** Prompt **
Produce an exact copy of the line containing "Expand the 批量创建 dropdown arrow" and of every line after it in the material below, ending with the final line.

Segment Start: Extracted entries

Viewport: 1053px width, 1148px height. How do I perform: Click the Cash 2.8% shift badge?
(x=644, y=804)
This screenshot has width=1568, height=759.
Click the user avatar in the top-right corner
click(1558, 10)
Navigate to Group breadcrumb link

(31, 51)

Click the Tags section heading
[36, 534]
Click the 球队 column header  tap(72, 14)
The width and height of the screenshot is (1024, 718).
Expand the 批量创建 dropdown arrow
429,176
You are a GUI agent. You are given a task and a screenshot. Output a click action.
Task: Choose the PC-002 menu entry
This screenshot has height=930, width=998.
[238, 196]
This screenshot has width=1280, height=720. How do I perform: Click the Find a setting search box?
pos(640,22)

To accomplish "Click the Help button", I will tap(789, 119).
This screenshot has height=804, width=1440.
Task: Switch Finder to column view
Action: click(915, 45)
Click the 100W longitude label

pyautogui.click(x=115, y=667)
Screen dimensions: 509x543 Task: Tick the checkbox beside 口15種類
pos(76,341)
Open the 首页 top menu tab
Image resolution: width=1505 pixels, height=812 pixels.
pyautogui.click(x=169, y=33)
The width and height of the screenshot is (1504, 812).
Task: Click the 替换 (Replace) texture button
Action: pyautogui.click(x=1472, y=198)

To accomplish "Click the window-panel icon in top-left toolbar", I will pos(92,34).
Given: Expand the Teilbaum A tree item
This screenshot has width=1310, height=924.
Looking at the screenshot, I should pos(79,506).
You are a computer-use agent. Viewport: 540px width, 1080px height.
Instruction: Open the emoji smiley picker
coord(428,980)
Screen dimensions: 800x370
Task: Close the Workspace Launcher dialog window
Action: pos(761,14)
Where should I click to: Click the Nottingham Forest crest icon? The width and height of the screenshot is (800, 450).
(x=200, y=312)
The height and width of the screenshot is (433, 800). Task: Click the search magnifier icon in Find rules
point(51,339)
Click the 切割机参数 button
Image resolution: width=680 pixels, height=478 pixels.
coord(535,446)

Segment End: Extracted entries

** Problem solution **
Expand the 批量创建 dropdown arrow
429,176
You are a GUI agent. You are given a task and a screenshot. Output a click action.
Task: Choose the PC-002 menu entry
This screenshot has height=930, width=998.
[238, 196]
This screenshot has width=1280, height=720. How do I perform: Click the Find a setting search box?
pos(640,22)

To accomplish "Click the Help button", I will tap(789, 119).
This screenshot has height=804, width=1440.
Task: Switch Finder to column view
Action: click(915, 45)
Click the 100W longitude label

pyautogui.click(x=115, y=667)
Screen dimensions: 509x543 Task: Tick the checkbox beside 口15種類
pos(76,341)
Open the 首页 top menu tab
Image resolution: width=1505 pixels, height=812 pixels.
pyautogui.click(x=169, y=33)
The width and height of the screenshot is (1504, 812).
Task: Click the 替换 (Replace) texture button
Action: pyautogui.click(x=1472, y=198)

To accomplish "Click the window-panel icon in top-left toolbar", I will pos(92,34).
Given: Expand the Teilbaum A tree item
This screenshot has width=1310, height=924.
Looking at the screenshot, I should pos(79,506).
You are a computer-use agent. Viewport: 540px width, 1080px height.
Instruction: Open the emoji smiley picker
coord(428,980)
Screen dimensions: 800x370
Task: Close the Workspace Launcher dialog window
Action: pos(761,14)
Where should I click to: Click the Nottingham Forest crest icon? The width and height of the screenshot is (800, 450).
(x=200, y=312)
The height and width of the screenshot is (433, 800). Task: Click the search magnifier icon in Find rules
point(51,339)
Click the 切割机参数 button
Image resolution: width=680 pixels, height=478 pixels.
coord(535,446)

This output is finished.